Daddy’s guide to a threesomeDaddy’s guide to a threesomeDaddy’s guide to a threesome

Daddy’s guide to a threesome

When I was asked if I wanted to be a part of a threesome, I was excited. Honored. And scared. I had just had a hookup with someone and was asked that question for the next time. This is an area I (and probably most dads) have had little or no experience. So I said, “Yeah, WTF, that’ll be fun,” without giving much more than a fantasizing thought. I couple of weeks later, I received a text asking if the weekend was convenient. My heart raced. Wow. It had gotten real very quickly! I replied, “Looking forward to it!” I put the phone down and sat thinking, WTF have I just agreed to?

There was one other person I had told about this invitation. Partly boasting and partly looking for advice. He said to me, “Are you going to be in the middle and get all the attention?” I really haven’t thought it through. “Well, make sure you use protection.” Yes! “How is it configured?” Ugh? “Is it FMF? MFM? You could be in an MMF situation.” What does that mean? “You with two women or are you the other guy? There are also same sex threesomes, MMM and FFF.” Oh, I get it. Sounds confusing. “There’s no difference when you’re all horizontal,” he said coolly. “What are your limits? Do you have any safe words? Are there chemicals involved?” Ugh, no to drugs. I don’t know about the other questions. “You must have discussed some roles and boundaries.” We really didn’t. “Are you staying the night?” Okay, you’re scaring me and I might not go now. Then he said, “You know what? Forget everything I said. You’re a smart man. You’ll be fine. Enjoy yourself.” I laid down looking at the ceiling for a long time.

 

There’s no difference when you’re all horizontal; all the labels disappeared. I walked in there thinking about the others, and walked out thinking about myself. That’s the way it should be.

 

I did show up. But I sat in my car for 30 minutes before getting out. When I finally got the courage to approach the door, I was warmly greeted. Some perfunctory hugs and kisses, some light conversation, and drinks to break the ice (although none of us had alcoholic ones.) It wasn’t long before someone made the move to slip off footwear and a garment to get comfortable. It was a sign and I too unbuttoned my shirt’s top button and went from there. I think the thermostat was deliberately turned up making it easier to get turned on!

The evening went on without a hitch. In fact, it wasn’t awkward at all. Out of the three of us, I was the most inexperienced, yet I wasn’t left out or made to feel performative. Nobody felt slutty, degraded or unnatural. There was a lot of touching, caressing, kissing, and to my surprise, there was a lot of laughter. It was just fun! All the labels disappeared when there was just an organic melding of flesh. If an errant hand went wayward, there was no flinching or apology. The touch either moved on or it lingered into a new sensation. And I learned that orgasm wasn’t the end goal and even when it did happen, it was not the end.
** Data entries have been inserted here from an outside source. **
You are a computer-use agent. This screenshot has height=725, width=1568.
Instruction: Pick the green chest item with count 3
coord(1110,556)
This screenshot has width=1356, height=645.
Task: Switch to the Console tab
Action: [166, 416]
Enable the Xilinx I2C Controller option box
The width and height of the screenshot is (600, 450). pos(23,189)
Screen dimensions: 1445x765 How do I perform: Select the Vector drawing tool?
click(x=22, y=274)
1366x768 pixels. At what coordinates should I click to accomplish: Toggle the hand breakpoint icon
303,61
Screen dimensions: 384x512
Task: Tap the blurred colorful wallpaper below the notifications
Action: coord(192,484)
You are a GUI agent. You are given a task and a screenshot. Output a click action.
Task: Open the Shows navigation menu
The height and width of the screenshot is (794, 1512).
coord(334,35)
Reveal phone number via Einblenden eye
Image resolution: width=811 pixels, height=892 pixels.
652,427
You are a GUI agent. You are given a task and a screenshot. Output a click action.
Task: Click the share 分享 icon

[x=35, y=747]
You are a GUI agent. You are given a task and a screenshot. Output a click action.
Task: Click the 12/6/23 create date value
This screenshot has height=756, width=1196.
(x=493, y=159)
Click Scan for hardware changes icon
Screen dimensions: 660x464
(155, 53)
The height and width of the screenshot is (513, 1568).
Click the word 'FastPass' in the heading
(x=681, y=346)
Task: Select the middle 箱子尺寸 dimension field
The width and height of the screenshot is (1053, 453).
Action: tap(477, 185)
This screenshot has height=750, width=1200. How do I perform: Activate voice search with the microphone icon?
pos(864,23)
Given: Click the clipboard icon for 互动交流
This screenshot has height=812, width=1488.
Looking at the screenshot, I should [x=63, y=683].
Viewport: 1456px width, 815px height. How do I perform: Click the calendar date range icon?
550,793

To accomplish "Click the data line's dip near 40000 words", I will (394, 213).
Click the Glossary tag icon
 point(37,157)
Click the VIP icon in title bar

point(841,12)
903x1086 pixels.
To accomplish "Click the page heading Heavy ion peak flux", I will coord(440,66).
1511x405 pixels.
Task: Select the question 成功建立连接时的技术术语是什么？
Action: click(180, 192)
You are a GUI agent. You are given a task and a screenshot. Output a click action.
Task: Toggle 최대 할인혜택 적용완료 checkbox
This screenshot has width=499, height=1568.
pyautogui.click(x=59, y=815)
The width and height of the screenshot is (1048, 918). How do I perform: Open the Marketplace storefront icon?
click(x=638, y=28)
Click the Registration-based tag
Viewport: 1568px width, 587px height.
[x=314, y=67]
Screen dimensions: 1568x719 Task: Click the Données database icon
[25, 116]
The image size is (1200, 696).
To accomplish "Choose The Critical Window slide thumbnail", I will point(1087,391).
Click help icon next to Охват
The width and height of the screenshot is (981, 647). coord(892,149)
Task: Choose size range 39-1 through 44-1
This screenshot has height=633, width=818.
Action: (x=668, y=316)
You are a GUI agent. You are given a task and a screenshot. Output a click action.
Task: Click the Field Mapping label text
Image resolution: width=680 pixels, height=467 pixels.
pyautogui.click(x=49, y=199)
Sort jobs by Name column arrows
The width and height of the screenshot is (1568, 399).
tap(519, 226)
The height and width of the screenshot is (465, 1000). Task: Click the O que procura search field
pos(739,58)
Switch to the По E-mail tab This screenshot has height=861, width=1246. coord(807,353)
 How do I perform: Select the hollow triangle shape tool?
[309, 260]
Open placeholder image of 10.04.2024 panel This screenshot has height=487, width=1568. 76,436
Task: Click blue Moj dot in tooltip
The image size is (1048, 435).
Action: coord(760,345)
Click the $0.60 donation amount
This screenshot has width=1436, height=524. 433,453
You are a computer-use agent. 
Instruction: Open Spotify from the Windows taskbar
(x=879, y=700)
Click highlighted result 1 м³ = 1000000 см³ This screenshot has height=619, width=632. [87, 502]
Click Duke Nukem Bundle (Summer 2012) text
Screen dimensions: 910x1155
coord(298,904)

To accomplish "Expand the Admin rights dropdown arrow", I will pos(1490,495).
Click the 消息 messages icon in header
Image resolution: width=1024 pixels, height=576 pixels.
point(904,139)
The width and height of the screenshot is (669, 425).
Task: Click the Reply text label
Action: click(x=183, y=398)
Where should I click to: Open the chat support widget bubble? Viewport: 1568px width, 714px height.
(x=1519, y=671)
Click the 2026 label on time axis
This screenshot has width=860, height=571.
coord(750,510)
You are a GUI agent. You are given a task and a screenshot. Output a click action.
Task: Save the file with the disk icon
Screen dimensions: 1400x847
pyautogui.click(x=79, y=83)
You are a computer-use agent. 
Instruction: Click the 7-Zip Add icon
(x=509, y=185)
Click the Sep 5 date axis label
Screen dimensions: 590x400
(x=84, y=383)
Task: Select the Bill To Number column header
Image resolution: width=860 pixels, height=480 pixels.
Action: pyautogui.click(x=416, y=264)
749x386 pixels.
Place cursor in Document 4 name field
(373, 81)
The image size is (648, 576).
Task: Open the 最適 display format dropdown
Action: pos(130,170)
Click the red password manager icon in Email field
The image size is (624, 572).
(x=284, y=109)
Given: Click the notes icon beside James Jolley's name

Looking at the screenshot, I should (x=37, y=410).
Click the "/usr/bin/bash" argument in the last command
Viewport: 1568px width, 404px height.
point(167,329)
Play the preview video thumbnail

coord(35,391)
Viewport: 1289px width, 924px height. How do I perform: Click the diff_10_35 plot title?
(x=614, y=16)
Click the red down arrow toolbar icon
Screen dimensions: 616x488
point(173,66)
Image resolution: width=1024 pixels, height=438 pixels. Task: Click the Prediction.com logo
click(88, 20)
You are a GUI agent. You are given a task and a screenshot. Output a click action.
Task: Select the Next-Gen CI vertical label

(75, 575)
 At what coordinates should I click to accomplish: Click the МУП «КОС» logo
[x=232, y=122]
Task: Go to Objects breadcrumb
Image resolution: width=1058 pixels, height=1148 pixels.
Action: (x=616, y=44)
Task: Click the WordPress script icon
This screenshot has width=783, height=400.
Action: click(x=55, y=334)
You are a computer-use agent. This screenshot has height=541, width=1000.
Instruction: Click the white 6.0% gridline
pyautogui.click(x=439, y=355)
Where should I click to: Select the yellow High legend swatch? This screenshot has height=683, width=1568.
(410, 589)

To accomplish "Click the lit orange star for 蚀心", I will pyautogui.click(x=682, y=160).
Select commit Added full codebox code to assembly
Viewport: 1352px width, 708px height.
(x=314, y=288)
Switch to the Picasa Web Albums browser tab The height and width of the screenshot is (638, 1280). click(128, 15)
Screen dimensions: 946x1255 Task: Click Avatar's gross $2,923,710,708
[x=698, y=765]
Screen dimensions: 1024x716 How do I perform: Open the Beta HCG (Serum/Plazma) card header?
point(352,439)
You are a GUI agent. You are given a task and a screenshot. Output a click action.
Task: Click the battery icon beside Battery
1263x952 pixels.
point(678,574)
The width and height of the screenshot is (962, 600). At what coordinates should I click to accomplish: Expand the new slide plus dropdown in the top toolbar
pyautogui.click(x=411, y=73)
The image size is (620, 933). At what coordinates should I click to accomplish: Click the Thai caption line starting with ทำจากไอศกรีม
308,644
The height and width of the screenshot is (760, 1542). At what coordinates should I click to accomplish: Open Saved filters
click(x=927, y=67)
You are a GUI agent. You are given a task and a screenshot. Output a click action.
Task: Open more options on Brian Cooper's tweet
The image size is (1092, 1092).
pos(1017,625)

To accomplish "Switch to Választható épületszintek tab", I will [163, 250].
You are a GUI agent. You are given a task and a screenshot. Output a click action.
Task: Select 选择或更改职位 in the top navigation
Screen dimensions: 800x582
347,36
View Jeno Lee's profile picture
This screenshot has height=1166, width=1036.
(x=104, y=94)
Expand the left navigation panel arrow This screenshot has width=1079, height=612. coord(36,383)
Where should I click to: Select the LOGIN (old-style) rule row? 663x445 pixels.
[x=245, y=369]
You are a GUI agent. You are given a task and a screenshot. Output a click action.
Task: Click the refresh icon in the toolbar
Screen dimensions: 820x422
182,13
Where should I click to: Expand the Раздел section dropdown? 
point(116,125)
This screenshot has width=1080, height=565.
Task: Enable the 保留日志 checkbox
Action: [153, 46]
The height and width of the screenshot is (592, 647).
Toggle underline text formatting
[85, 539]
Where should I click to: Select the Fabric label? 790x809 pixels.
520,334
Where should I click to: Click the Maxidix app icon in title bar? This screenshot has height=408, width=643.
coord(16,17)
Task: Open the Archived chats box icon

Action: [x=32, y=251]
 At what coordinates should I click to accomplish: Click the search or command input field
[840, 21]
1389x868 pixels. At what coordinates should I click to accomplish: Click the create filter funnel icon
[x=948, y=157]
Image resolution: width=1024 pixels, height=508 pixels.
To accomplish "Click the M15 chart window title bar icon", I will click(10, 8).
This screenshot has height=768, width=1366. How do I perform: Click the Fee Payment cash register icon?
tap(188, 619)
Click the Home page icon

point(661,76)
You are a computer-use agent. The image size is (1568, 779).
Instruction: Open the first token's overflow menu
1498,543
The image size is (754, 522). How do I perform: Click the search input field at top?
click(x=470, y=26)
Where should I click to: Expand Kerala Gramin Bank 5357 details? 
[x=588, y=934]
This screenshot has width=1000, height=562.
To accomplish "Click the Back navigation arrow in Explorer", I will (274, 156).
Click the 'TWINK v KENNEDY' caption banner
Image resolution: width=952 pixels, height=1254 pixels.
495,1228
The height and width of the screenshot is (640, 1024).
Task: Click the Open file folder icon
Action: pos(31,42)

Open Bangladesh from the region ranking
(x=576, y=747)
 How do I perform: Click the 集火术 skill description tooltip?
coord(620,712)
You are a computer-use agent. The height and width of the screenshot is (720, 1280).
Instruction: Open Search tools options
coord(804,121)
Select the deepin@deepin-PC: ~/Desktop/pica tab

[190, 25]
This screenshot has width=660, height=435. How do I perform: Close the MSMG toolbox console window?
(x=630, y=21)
In fact, it was hard to know when it was over because after a collective pause, it naturally resumed into new play.

I did not spend the night; I went back to my car and drove home. I grabbed a nice, long, hot, relaxing shower and then went to bed. A threesome is something I’d do again. But there’s no pressure to hook-up with the same partners. There was also no weirdness if we decided not to. And there was never a day-after conversation either. It was purely a consensual, non-committal, and candid experience. I rang up my friend who gave me the pointers and he asked how it went.  I told him that I felt at ease—almost a low-key feeling of coolness and sexiness. There was nothing to brag about and nothing unsatisfying to raise. Then he said, “You walked in there thinking about the others, and walked out thinking about yourself. That’s the way it should be. And the reason you did it in the first place. Sounds like you had fun.” I did. Thanks for looking out for me.